[Feature] Add option to pass `mode` option to python Kvikio.Cufile for when bypassing CuFile for POSIX directly.
It would be useful to add the ability for users to define when in compatibility mode whether the python Kvikio.Cufile read API uses the O_DIRECT flag or not with POSIX. For users wanting to evaluate the performance between kvikio's CuFile and POSIX functionality caching might effect performance - especially when trying to evaluate performance on an average of multiple runs ran on the same filepath. This will give users greater control and confidence in their benchmark results.
From https://developer.nvidia.com/blog/gpudirect-storage/?ncid=no-ncid
Currently "when in compatibility mode, FileHandle only opens the file once (without the O_DIRECT flag)". https://github.com/rapidsai/kvikio/pull/410#issue-2424383037
Thanks for raising the issue. Support for O_DIRECT for the compatibility mode is being considered. Implementation is likely to take non-trivial code changes: O_DIRECT usually imposes stringent alignment requirements where the user-provided buffer, I/O segment length, and file offset have to be aligned to a platform-dependent value. Granted, for simplicity we may choose to overalign everything to the page size, we still need to cover all the cases where one or more of the 3 components mentioned above are unaligned.
If your purpose is to benchmark, I'd recommend using the new kvikio.cufile.clear_page_cache feature available in 25.08 nightly. Calling this function prior to each run of your benchmark program is expected to eliminate the impact of kernel page cache. If 25.08 nightly is not a viable option, then use these Linux commands that have the same cache clearing effect with the new API:
sync
sudo /sbin/sysctl vm.drop_caches=3
./my_benchmark_program
Thank you to pointing me to this upcoming feature available in the 25.08 nightly. Unfortunately my computing resource does not allow conda/mamba and I do not see 25.08 available through PyPI.
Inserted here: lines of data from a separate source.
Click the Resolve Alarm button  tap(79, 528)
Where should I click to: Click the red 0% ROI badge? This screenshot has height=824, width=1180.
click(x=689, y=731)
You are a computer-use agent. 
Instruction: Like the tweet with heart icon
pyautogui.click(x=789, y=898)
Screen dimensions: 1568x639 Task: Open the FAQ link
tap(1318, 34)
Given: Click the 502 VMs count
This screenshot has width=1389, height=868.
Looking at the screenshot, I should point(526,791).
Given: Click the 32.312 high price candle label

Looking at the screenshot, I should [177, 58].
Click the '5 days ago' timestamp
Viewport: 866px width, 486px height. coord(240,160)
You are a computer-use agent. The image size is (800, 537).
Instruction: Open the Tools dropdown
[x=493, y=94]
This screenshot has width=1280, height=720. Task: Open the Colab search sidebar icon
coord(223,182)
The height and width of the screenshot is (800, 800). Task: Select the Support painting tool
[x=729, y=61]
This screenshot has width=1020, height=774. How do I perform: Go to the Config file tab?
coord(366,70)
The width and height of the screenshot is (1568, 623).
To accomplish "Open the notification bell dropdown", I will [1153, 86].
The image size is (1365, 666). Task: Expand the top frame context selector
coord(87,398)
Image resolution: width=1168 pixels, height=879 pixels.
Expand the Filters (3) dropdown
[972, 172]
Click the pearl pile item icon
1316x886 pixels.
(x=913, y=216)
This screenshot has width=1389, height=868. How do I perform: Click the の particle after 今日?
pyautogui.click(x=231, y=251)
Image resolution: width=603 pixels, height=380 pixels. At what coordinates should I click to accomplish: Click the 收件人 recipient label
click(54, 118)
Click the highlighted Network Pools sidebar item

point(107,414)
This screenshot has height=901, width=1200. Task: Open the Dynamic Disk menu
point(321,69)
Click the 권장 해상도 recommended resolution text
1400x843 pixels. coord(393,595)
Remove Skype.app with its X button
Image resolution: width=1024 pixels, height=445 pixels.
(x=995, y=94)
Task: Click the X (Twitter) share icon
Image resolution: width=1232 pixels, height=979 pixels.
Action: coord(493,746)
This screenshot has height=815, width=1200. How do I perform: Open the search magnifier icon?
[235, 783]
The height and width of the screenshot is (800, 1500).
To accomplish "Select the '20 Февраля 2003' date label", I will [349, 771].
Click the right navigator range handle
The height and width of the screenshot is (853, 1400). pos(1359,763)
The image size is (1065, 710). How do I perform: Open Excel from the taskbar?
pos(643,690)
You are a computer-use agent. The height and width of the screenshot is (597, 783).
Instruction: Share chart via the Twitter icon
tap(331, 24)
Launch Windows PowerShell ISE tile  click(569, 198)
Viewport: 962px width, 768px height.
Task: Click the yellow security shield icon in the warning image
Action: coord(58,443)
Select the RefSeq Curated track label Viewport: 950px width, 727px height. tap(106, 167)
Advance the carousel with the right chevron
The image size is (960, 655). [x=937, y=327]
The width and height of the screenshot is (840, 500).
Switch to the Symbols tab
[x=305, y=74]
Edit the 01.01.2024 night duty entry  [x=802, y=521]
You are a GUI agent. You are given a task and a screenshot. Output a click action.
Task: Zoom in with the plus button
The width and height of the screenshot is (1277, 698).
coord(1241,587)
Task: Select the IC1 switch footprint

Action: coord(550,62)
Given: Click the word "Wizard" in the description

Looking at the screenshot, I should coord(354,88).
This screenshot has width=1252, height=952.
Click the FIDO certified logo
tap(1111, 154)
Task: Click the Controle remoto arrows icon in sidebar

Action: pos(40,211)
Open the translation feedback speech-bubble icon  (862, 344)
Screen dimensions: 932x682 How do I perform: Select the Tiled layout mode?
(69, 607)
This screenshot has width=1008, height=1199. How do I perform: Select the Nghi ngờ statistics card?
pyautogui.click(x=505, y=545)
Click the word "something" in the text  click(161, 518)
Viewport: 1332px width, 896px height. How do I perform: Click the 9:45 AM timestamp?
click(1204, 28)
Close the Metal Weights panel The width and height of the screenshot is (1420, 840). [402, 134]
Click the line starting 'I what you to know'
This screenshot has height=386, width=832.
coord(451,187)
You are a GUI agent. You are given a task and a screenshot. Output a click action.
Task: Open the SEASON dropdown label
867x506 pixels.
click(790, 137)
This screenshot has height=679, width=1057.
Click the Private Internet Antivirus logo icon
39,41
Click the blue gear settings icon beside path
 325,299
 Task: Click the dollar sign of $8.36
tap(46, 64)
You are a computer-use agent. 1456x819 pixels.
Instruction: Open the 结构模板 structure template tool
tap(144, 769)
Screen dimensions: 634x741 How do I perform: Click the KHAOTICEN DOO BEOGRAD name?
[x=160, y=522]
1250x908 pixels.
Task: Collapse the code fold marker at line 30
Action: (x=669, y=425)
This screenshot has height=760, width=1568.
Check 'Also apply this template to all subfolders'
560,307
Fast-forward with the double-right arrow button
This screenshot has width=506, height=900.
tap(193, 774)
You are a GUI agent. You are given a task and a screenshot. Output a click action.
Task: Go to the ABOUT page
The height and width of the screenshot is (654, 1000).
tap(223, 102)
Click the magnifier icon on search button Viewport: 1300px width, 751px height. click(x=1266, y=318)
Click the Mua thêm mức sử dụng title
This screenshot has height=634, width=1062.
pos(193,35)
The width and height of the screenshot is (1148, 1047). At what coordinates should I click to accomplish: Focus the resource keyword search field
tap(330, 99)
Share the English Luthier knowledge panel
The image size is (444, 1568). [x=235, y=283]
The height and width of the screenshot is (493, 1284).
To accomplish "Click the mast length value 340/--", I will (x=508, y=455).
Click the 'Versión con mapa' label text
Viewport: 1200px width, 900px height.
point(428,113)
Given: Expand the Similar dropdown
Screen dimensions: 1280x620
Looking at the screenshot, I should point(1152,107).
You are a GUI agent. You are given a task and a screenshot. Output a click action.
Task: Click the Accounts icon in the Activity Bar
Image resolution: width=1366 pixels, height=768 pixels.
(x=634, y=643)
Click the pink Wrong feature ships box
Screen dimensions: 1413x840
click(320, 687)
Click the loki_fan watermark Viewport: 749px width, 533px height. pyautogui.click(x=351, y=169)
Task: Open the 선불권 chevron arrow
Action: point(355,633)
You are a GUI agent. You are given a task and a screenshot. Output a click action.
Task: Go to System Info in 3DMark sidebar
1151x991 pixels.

(kvikio-venv) [strugf@gw00 ~]$ pip install kvikio-cu12==25.8.0
ERROR: Could not find a version that satisfies the requirement kvikio-cu12==25.8.0 (from versions: 24.8.2, 24.10.0, 24.12.0, 24.12.1, 25.2.0, 25.2.1, 25.4.0, 25.6.0)
ERROR: No matching distribution found for kvikio-cu12==25.8.0
Looking forward to testing this out when 25.8.0 is stable.
https://pypi.anaconda.org/rapidsai-wheels-nightly/simple contains nightly wheels.
pip install "kvikio-cu12>=25.8.0,<25.10.0a0"
You might need --prerelease=allow.
@TomAugspurger I see kvikio-cu11 but not kvikio-cu12. I do see libkvikio-cu12 though. Can I expect kvikio-cu11 nightly to be fine in cuda 12?
kvikio-cu12 is at https://pypi.anaconda.org/rapidsai-wheels-nightly/simple/kvikio-cu12. I think the index page at https://pypi.anaconda.org/rapidsai-wheels-nightly/simple comes from anaconda.org's implementation of https://packaging.python.org/en/latest/specifications/simple-repository-api/. I'm not sure if it missing some packages from the HTML page is expected, but they are there.
#863 has mostly addressed this issue, with the implication that the I/O in general will consist of a medley of buffered (non-O_DIRECT) and unbuffered (O_DIRECT) parts. If however you can ensure that the buffer address, transfer size, file offset, and KvikIO task size all aligned to page size, then pure O_DIRECT will be performed, making your test free from the page cache effect.
There is actually another, simple way to perform unbuffered I/O even without the above new feature: after you have opened the file, manipulate the file descriptor and add the O_DIRECT flag. Example:
import kvikio
import kvikio.defaults
import numpy as np
import fcntl
import os
import mmap
kvikio.defaults.set("compat_mode", True)
# Read the file into a buffer
with kvikio.CuFile(file_name, "r") as file_handle:
# Enable Direct I/O posterior
current_flags = fcntl.fcntl(file_handle.fileno(), fcntl.F_GETFL)
fcntl.fcntl(file_handle.fileno(), fcntl.F_SETFL,
current_flags | os.O_DIRECT)
# Direct I/O is now being used. Alignment requirement must be met
# num_bytes = file_handle.read(unaligned_arr, 123, 456) # POSIX error on pread: Invalid argument
aligned_buf = mmap.mmap(-1, 4096)
aligned_arr = np.frombuffer(aligned_buf, dtype=np.uint8)
num_bytes = file_handle.read(aligned_arr, 4096, 0)
Hope this helps.